Proper croissants at WAW instead of plastic-wrapped muffins
Terminal A rarely does French pastry right, but PAUL actually runs a real boulangerie setup on the Schengen side, open daily from 04:00 to 22:00. You get classic French-style items rather than the usual airport factory snacks: butter croissants, pain au chocolat, and baguette sandwiches assembled on-site. It’s post-security in Terminal A, so you can grab something after passport control without backtracking.
Figure mid‑range pricing: this is a $$ spot by airport standards, so a pastry and coffee will sit around typical European cafe prices, not fast-food cheap, not white-tablecloth either. The menu leans French bakery first, cafe second — think ham-and-cheese baguettes, simple tarts, and decent espresso rather than hot meals. If you care more about bread quality than portion size, this is one of the few WAW options that feels closer to a city bakery than a food court counter.

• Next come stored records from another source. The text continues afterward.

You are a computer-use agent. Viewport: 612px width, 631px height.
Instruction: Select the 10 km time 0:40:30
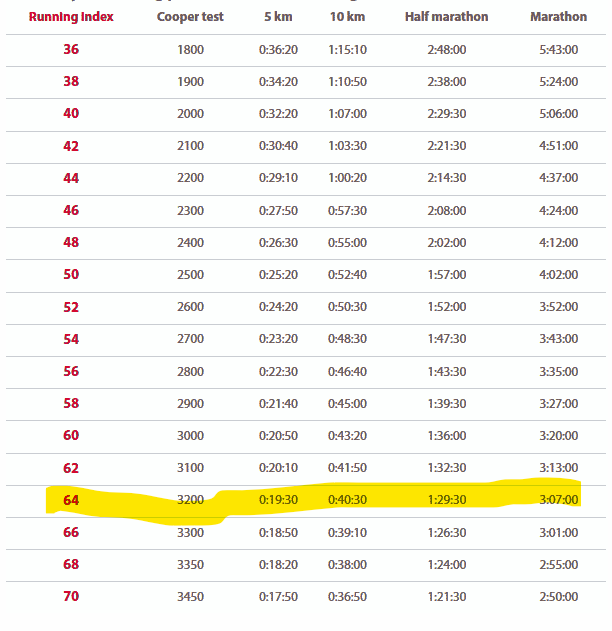tap(347, 500)
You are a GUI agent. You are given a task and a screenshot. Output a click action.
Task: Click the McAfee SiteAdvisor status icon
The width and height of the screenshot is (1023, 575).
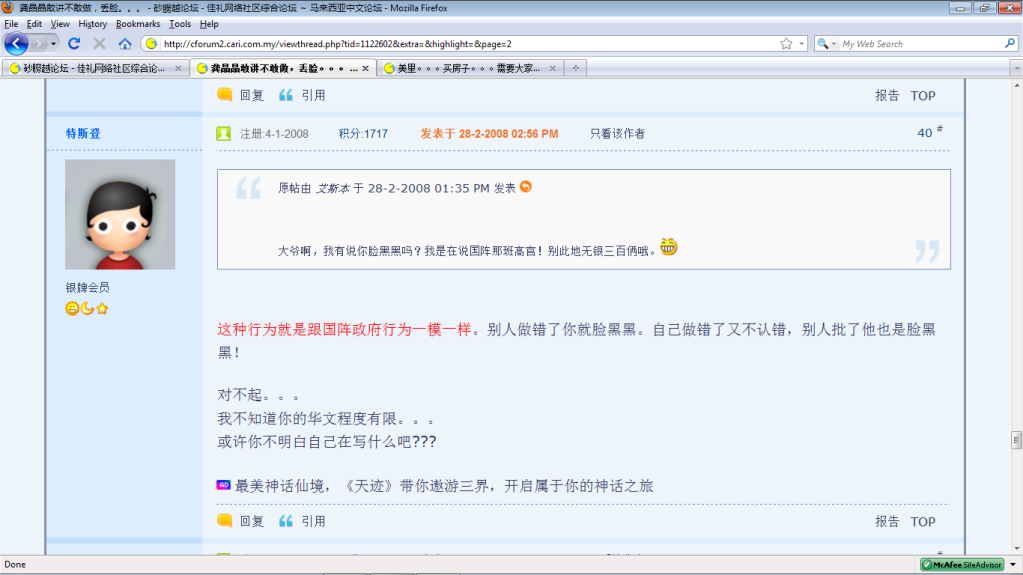click(961, 565)
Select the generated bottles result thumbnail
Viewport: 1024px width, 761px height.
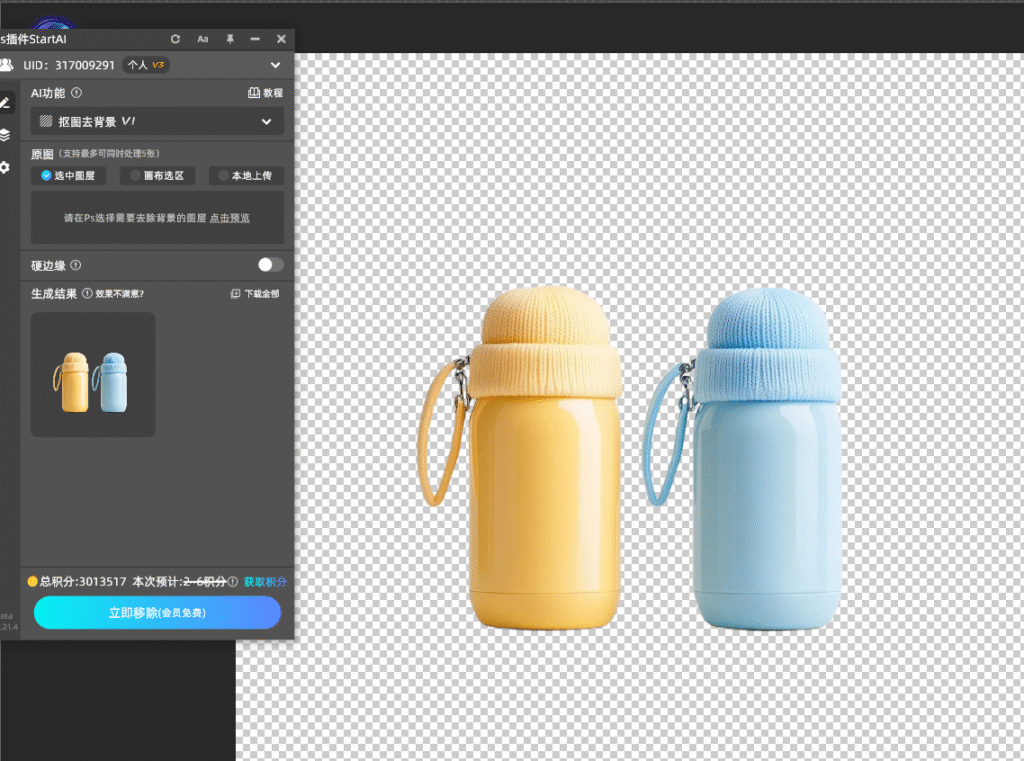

The airport guide lists PAUL in both Schengen and non‑Schengen areas of Terminal A, which matters if you’re swapping zones mid-itinerary. Check the map boards: if you’ve already cleared non‑Schengen passport control, you want the airside outlet on that side so you don’t walk back to the wrong area. Either way, you’re still past security, so it works for early departures when other sit-down spots are dark at 05:00.
There’s no strong pattern of complaints in recent reviews, but it is an airport brand, not a Paris street corner. Expect solid croissants and baguettes, average coffee, and limited seating at peak morning bank times when several LOT flights leave within 30 minutes. If the pastry case still looks full, grab a plain croissant or pain au chocolat first; use sandwiches as plan B if the early rush has thinned the sweets. Tip: on tight connections, order a takeaway baguette and coffee in one go and eat at the gate rather than hunting for a spare table.